Mas, citando-te ainda, "já que seria deselegante ladrar quando nos convidam a dar um pé de dança num baile de máscaras", e, ainda contigo, "a humilhação e a queda dum homem aqui, no Porto, não dão prazer a ninguém", passo às confissões, não sem antes desabafar: quem te conhecer que te compre!
Afinal, a causa, última e única, desta que alguém lerá, ácida e bruta como tu gostas, é que me irritou sobremaneira no teu livro a tua fotografia. Não a pose elegante, "blasé", mistura de mimado menino da Foz e avisado cidadão do mundo, especado, plantado na tua varanda.
Não, não é isso. Mas é que esse teu corpinho sempre insatisfeito, sempre de olho, quando não binóculos, no mar fremente e atraente da vida, múltipla e diversa, oculta-me completamente. Tapaste-me, como o dedo do chinês tapava a Lua, como a árvore esconde a floresta.
Um passo ao lado e lá estaria eu, como fundo, negro, envolto na escuma e impante de único. E, para cúmulo, esse vira-latas do Timmy, cujos líquidos toda a árvore de Carreiros e coluna da Pérgula conhece, não lhe bastando monopolizar a bela Belicha, lá aparece, loiro, farto, inútil. É por ele também que esta existe: ele só fala, só dita, é medroso. Eu escrevo. E tu sabes que "três dedos com uma pena na mão é o ofício mais arriscado" que existe, como disse esse Padre defensor de índios, homiziado pelos dogmas.
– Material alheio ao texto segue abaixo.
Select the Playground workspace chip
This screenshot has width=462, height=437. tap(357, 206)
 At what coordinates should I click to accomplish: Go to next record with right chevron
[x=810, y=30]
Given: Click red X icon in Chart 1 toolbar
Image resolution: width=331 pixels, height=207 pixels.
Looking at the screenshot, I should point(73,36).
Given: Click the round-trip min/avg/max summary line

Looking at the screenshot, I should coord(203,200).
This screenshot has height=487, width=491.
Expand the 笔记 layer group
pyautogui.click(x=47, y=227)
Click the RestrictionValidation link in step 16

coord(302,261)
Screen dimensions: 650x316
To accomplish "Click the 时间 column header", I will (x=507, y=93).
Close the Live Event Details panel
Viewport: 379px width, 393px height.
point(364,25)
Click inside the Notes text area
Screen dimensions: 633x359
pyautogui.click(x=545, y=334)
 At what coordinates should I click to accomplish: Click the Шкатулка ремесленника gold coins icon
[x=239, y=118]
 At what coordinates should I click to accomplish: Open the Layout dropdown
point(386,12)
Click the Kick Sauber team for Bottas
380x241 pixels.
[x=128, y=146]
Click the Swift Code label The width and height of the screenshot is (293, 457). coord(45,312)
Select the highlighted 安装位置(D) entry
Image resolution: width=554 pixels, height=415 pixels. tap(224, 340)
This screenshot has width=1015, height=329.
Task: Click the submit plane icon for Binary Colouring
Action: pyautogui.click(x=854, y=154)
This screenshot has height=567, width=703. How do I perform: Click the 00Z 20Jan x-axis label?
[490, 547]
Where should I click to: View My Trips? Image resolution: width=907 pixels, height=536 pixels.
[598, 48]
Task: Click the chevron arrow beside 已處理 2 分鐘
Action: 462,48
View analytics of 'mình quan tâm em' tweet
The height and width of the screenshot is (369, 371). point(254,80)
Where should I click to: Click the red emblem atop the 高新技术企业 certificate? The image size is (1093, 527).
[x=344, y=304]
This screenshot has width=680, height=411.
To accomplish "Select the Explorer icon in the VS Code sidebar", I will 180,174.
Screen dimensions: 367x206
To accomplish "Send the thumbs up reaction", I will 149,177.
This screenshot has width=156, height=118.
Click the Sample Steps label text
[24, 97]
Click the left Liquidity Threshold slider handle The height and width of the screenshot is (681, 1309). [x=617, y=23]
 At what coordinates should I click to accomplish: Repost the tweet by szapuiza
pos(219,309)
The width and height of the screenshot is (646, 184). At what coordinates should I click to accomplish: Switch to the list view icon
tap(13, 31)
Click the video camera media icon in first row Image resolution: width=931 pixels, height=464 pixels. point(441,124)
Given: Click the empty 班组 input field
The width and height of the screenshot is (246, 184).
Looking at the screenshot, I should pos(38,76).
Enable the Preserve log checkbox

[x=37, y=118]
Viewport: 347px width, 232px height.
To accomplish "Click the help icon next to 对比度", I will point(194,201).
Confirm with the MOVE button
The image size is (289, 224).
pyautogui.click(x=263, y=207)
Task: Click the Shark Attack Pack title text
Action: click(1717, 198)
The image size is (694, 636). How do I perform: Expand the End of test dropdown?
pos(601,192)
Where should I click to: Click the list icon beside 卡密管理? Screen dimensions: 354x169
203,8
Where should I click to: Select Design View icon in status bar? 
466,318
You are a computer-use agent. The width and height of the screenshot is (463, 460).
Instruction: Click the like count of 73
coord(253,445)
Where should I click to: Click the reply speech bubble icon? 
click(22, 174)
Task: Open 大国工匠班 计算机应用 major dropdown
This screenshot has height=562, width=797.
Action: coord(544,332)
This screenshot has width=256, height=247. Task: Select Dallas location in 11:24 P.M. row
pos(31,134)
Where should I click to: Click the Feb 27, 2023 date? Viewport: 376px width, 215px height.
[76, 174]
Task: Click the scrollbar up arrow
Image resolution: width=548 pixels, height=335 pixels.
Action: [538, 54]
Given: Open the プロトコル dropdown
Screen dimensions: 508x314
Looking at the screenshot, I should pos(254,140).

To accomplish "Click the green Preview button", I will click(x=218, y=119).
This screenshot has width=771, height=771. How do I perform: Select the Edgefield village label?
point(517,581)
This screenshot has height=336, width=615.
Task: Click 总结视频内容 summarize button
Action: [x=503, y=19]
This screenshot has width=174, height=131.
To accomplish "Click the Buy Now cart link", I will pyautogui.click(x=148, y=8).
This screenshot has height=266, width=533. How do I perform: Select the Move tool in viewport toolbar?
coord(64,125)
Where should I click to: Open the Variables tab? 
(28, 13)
E agora, verdade, verdadinha, à parte o meu estaliniano apagamento na fotografia e a preferência pelo animal em detrimento do mineral, tenho de confessar, perdoando-te, que a obra feita é de estalo.
Daquelas páginas brotam as nortadas atlânticas, aquelas que nos trazem o mar à boca e arrancam as árvores da tua avenida como quem brinca com lego. Delas ouve-se a doce melopeia da ronca prevenir os incautos que estão em terras do Douro final, outrora de Bouças, que chegaram ao reino da liberdade, com pergaminhos de honra lavrados em textos de épocas e penas diversas e asseverada com um coração real em relíquia.
Mais ainda delas se aufere, essa força que se evidencia no apego à razão, ao desaforo democrático de só vergar convencido, nunca pelos interesses e ainda menos pelas maiorias. Estar sózinho com uma ideia própria, no meio de uma reunião ou congresso - que felicidade! - e a certeza, a quase-certeza rectifiquemos, a tua, de que é só esperar, aguentar uns tempos e ... depois aí vêm eles, qual Timmy, à lambidela idólatra, e por isso falsa, "que sim, que tu é que tinhas adivinhado". Ficas no paraíso!
Mas agora, mais sincero ainda, creio que o talento todo está na Belicha, musa feliz e sofredora companhia. Sim, porque tu não és fácil.
Disse mal bastante de ti, cumpri então essa tua exigência para a amizade.
Só te peço, na próxima fotografia, arreda-te um pouco, para a esquerda ou para a direita, como também gostas que te confundam, e só ganharás em ter por detrás, como cenário, um rochedo firme, arreigado, vertical e frontal, que, vejo agora!, merece bem ser o teu brazão.